Why does Goldstein's derivation of orbits from Newton's law not yield the orbit consisting of symmetric oscillation along a line thru center of Sun? Why does Goldstein's derivation of Keplerian orbits from Newton's law of gravity not yield the orbit consisting of symmetric oscillation along a line passing thru the center of the Sun?
The fact that an orbiting body cannot penetrate the sun is irrelevant here. By Newton's theory, the oscillating body should accelerate to infinite velocity as it approaches the center, but then immediately decelerate symmetrically on the other side. The period will obviously be finite. This orbit is a maximally eccentric ellipse, and its foci are at the ends, but the sun is at the center!
 A: There are two reasons.
Inside the Sun, the force is no longer an inverse-square law. It actually grows linearly with $r$.
The second reason is that Goldstein (as well as any other classical mechanics book) is interested in orbits with a non vanishing angular momentum with respect to the center of the Sun. An oscillation along a line passing through this point has zero angular momentum. We cannot think of this orbit as the limiting case of the ellipse. The latter has eccentricity
$$\epsilon=\sqrt{1+\frac{2EL^2}{mK^2}},$$
where $L$ is the angular momentum.
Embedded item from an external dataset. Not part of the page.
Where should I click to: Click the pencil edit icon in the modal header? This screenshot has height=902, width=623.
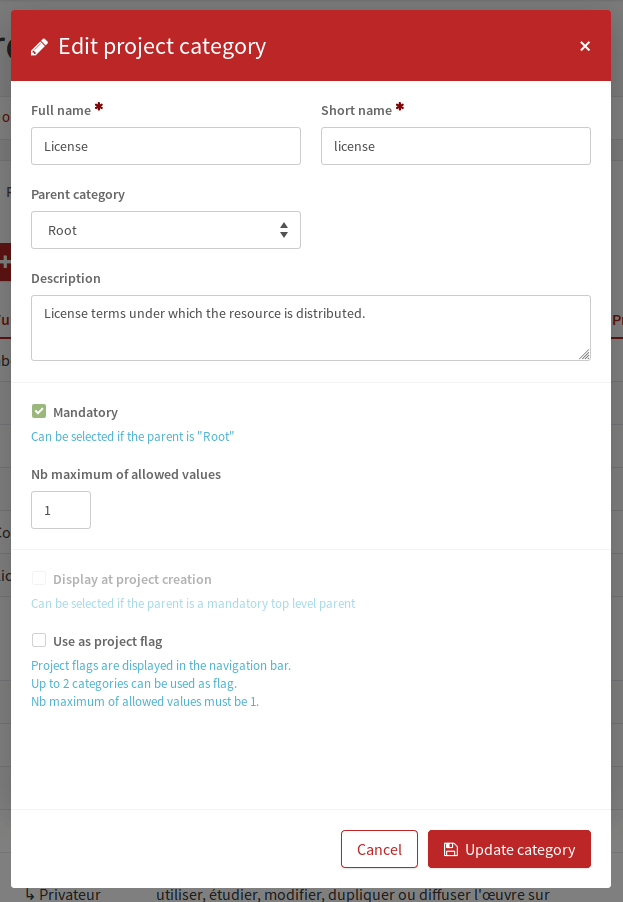tap(39, 45)
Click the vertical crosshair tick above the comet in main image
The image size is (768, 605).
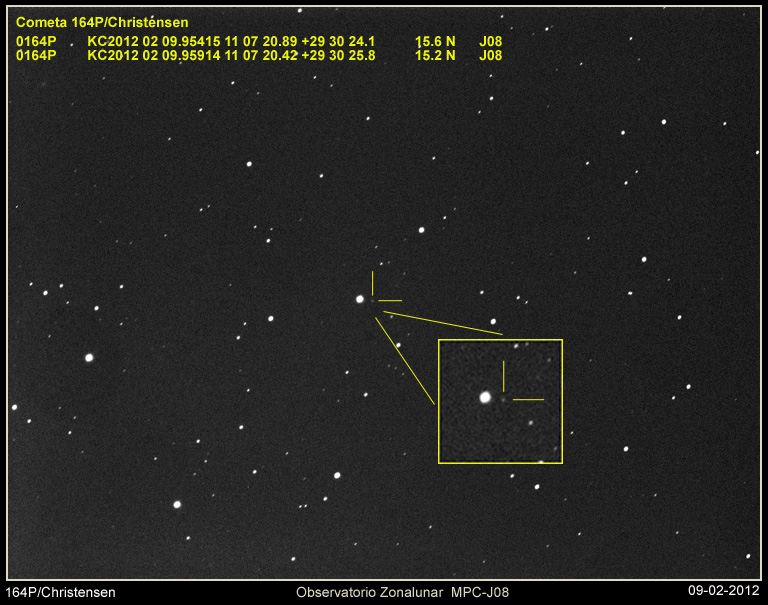(373, 282)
By doing $L\rightarrow 0$ one gets $\epsilon\rightarrow 1$ which is a parabola (which does not correspond to an oscillation). This is inconsistent because in obtaining the eccentricity it is already assumed that $L\neq 0$.
A: Actually it is similar to the solution of a body going through the center of the earth through a drilled hole .
Neutrinos could go through such an orbit with zero angular momentum as the probability of interacting and disappearing is very small. Planets cannot. If Goldstein is in a chapter for planetary orbits  (hint Keplerian) it is obvious why the one dimensional solution is not considered, it would not be an orbit but an impact.
After all, if one took the elliptic solution to the limit of zero small axis one would get your solution after all.